第一章 ふたつ名の写楽絵〈5〉
「どう云うことですか?」
まどかクンが怪訝な表情できいてきた。
「絵から解釈すると、作品の題名は『二代目小佐川常世の三郎妻・児島』になるし、歌舞伎史的に解釈すると『二代目岩井喜代太郎の勾当内侍』になると云うわけ」
「……なるほど。そう云うことね」
華響院はあっさり得心したが、まどかクンの頭上にでっかいハテナマークがゆれている。私は解説をつづけた。
「まずは参考までにこちらの絵を見てほしい」
私は図録をめくると写楽〈第1期〉の作品から2枚の大判大首絵を見せた。顔がメインの半身像である。

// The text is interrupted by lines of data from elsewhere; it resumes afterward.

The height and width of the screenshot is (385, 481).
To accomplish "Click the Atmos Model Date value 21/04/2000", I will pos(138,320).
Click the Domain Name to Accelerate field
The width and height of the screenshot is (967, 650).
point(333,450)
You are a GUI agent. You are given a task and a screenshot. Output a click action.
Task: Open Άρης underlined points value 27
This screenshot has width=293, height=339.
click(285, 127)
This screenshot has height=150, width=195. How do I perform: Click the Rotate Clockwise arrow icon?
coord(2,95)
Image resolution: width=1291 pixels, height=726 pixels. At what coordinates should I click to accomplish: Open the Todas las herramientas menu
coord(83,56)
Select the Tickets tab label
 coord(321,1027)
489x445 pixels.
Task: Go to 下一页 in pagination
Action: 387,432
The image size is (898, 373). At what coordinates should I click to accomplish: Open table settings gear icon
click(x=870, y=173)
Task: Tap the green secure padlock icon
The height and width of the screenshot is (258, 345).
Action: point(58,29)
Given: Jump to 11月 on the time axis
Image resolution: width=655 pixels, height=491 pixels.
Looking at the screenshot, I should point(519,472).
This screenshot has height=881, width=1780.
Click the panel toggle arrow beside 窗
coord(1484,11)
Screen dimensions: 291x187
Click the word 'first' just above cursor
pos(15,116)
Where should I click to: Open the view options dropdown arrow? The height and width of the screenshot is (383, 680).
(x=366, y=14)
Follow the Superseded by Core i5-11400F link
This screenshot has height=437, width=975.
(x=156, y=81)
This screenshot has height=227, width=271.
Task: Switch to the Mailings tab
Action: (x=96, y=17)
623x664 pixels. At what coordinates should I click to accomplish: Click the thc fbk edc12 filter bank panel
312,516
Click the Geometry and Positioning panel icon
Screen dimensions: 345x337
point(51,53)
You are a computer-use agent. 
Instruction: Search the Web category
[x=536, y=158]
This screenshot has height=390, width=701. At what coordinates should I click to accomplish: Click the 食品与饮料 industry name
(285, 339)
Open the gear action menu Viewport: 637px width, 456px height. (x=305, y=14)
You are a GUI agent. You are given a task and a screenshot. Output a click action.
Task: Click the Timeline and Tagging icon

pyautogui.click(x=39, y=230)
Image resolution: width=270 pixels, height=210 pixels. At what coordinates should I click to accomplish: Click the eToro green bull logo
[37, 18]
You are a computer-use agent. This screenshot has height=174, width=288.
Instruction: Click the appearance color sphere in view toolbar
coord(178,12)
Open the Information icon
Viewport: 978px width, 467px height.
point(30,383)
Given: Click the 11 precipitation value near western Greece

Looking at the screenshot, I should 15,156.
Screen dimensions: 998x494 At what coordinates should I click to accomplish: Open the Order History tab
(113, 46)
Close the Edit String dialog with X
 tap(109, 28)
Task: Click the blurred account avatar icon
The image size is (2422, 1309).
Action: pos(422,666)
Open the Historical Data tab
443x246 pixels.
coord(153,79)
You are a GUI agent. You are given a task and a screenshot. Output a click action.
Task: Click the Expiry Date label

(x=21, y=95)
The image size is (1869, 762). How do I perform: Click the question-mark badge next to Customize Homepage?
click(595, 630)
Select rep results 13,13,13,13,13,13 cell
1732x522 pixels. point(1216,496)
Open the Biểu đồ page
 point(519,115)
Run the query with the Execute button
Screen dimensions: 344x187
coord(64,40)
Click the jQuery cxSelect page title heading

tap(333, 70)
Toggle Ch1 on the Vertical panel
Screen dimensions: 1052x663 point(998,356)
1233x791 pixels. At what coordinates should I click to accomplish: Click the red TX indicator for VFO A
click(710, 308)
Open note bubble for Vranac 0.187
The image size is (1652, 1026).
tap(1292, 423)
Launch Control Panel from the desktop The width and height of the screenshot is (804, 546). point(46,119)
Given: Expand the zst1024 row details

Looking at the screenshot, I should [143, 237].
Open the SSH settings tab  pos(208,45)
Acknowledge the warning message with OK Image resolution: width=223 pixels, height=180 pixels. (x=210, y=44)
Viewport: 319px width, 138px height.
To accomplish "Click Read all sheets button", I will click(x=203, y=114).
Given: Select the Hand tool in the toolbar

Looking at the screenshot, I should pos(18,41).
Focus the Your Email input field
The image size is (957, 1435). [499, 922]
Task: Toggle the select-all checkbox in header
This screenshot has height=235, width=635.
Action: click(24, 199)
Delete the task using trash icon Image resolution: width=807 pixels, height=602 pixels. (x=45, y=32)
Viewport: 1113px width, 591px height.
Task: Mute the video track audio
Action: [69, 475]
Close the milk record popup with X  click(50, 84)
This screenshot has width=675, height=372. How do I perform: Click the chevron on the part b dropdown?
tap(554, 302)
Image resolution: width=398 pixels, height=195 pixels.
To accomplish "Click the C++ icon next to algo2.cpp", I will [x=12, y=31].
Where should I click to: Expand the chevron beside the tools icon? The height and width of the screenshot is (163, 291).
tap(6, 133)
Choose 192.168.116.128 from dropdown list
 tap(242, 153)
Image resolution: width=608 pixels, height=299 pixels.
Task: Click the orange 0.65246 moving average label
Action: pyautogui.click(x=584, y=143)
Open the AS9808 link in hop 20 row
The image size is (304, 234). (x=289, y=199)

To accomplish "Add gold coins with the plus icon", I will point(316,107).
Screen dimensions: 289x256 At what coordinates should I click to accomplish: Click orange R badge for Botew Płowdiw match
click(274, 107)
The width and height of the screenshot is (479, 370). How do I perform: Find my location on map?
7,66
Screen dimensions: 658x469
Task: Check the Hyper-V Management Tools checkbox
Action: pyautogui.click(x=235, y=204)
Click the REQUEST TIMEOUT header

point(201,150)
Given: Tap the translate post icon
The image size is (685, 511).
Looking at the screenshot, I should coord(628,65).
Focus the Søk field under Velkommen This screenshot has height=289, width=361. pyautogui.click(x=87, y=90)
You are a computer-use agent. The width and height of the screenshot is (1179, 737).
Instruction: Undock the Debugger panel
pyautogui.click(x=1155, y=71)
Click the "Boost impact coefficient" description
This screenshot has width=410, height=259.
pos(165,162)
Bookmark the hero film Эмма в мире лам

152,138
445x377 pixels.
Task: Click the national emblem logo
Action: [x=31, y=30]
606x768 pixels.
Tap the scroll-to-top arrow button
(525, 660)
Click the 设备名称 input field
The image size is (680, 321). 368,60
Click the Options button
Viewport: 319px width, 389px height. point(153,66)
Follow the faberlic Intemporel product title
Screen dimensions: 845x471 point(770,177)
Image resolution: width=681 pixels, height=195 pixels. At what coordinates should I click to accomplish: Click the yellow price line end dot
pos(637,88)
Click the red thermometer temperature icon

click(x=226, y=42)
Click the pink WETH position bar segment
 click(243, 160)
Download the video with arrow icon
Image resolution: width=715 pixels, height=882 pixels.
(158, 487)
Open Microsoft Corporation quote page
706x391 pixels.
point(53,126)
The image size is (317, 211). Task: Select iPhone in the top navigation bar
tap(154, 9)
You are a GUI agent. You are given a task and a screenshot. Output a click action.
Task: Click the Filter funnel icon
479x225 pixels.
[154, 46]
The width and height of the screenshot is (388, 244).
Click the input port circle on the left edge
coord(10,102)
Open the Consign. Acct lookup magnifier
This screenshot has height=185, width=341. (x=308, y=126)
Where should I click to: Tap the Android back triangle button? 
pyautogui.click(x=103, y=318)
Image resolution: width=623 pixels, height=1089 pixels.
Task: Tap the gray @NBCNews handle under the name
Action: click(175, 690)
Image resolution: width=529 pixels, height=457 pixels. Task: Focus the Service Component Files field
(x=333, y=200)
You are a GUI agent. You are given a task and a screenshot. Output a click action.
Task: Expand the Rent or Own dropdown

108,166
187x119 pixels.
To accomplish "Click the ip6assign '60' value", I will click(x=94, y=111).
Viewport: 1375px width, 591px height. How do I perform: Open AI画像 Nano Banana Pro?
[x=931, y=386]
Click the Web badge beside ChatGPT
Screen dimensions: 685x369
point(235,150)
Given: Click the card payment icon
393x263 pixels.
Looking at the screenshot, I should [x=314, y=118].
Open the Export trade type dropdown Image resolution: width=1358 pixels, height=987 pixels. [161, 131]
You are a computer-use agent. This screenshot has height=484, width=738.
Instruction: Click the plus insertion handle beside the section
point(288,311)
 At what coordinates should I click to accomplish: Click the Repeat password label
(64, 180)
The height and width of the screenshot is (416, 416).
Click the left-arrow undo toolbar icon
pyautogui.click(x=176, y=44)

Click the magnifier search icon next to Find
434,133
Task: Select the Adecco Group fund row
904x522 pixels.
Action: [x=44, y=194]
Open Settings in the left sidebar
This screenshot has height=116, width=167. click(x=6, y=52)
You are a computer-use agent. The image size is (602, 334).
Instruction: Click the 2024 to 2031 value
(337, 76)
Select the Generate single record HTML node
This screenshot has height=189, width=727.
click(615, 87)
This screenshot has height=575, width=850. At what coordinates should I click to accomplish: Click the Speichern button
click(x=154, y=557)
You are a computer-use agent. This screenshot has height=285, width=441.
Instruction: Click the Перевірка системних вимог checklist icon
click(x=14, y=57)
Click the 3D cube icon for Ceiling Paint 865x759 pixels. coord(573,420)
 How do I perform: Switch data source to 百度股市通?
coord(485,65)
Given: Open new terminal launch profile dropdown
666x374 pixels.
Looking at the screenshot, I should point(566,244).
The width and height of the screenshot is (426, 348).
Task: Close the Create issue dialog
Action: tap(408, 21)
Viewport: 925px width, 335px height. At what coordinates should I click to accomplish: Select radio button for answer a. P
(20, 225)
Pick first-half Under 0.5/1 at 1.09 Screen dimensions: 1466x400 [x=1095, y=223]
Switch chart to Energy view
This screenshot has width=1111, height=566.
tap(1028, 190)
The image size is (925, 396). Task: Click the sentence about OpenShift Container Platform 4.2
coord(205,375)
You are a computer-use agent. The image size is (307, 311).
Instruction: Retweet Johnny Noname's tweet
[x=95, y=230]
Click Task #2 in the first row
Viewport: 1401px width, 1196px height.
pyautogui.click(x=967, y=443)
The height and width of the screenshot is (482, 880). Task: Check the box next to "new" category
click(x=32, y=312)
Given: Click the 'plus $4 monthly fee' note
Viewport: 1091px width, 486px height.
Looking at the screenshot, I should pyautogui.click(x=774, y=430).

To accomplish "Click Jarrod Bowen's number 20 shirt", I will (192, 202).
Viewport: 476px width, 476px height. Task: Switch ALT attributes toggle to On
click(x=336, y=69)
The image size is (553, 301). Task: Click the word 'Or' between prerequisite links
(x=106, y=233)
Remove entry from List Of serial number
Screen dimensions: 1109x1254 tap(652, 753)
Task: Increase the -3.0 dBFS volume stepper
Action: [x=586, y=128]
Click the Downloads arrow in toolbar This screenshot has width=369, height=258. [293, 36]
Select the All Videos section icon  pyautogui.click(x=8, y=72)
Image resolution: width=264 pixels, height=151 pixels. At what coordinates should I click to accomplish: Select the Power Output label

1枚が『二代目|二代目小佐川常世の竹村定之進妻・桜木』。
もう1枚が『二代目岩井喜代太郎の鷺坂左内妻・藤波と坂東善次の鷲塚官太夫妻・小笹』。
二代目岩井喜代太郎は〈第2期〉にも1枚だけ細判で全身像が描かれているものの、くだんの作品以外で二代目岩井喜代太郎の描かれた作品はない。
一方、二代目小佐川常世は、くだんの作品以外にも3枚描かれている。
「写楽ほど歌舞伎役者の顔を描き分けた浮世絵師がいないことは知っているよね?」
写楽と同時代の初代歌川豊国が台頭するまで、役者絵はさほど顔の描き分けができておらず、役の扮装と着物に描かれる家紋で歌舞伎役者と役名を判断するしかなかった。
もっとも、下位の役者まで差別することなく大首絵に描いた写楽とは異なり、ふつうの浮世絵師は人気役者しか描いていないため、描かれた役者を判断するのにムチャクチャなやむことはない。
しかし、写楽は有名無名にかかわらず、興のおもむくままに筆を走らせ、歌舞伎役者の顔を描き分けた。
それでも着物に役者の紋を描きこむことは忘れていない。役者の判別に家紋は必要不可欠なのだ。
「問題の二代目小佐川常世、あるい二代目岩井喜代太郎と云われる作品の家紋に注目してほしい。華響院、わかるか?」
「丸に三つ蔦の葉。なるほど〈第1期〉の作品に描かれている二代目小佐川常世の家紋と云うわけね」
「まどかクン、岩井喜代太郎の家紋は?」
「……丸に三つ扇。しかも中央に「喜代」ですか? 文字が書きこまれていますね」
たとえば、歌舞伎役者の瀬川姓(一門)の家紋が「丸に結び綿」であるように、岩井姓の家紋は「丸に三つ扇」なのである。
「つまり、家紋からくだんの作品に描かれているのは、二代目岩井喜代太郎ではなく、二代目小佐川常世であることがわかる」
さらに二代目小佐川常世の描かれた3枚の役者絵の「顔」を比較したまどかクンと華響院が声をそろえて納得した。
「たしかに」
「このように絵だけで判断すると、描かれているのは二代目小佐川常世にまちがいない。しかし、歌舞伎史の見地からすると、この絵の中に二代目小佐川常世がいるのはおかしい、……と云う話になる」
「どうしてですか?」
まどかクンが小首をかしげた。
問題の作品は常磐津『神楽月祝紅葉衣』を描いた3連作の1枚である。
『四代目岩井半四郎の兼好妹・千早』『二代目市川高麗蔵の新田義貞』そしてくだんの作品へとつづく。
演目から解釈すると、この場面に登場するのは二代目小佐川常世の演じた三郎の妻「児島」ではなく「勾当内侍」でなければならない。
私も諸資料をひっくりかえしてみたが、たしかに演目から解釈するとこの場面に登場するのは「勾当内侍」である方が妥当と云えよう。
そのため、描かれた役者の顔も家紋も「二代目小佐川常世」とわかっている上で、この作品の題名を『二代目岩井喜代太郎の勾当内侍』と主張する研究者がいるのだ。
そう主張するのは、絵画や美術史の専門家ではなく、あくまで歌舞伎史あがりの研究者である。
「……そう云った歌舞伎史研究者の気もちもわからないではないけど、それでも顔や紋がちがうのに「二代目岩井喜代太郎」と明記するのはムチャよね」
華響院があきれたようすでつぶやいた。
「でも、三郎妻「児島」と云う役である可能性もひくいんでしょう? 結局、なにが正しいんですか?」
「とどのつまりは、写楽が描きまちがえたんだ。そこを認めないことにはなにもはじまらない」
本来「二代目岩井喜代太郎」でなければならないところを「二代目小佐川常世」の姿に描きまちがえたと云うわけだ。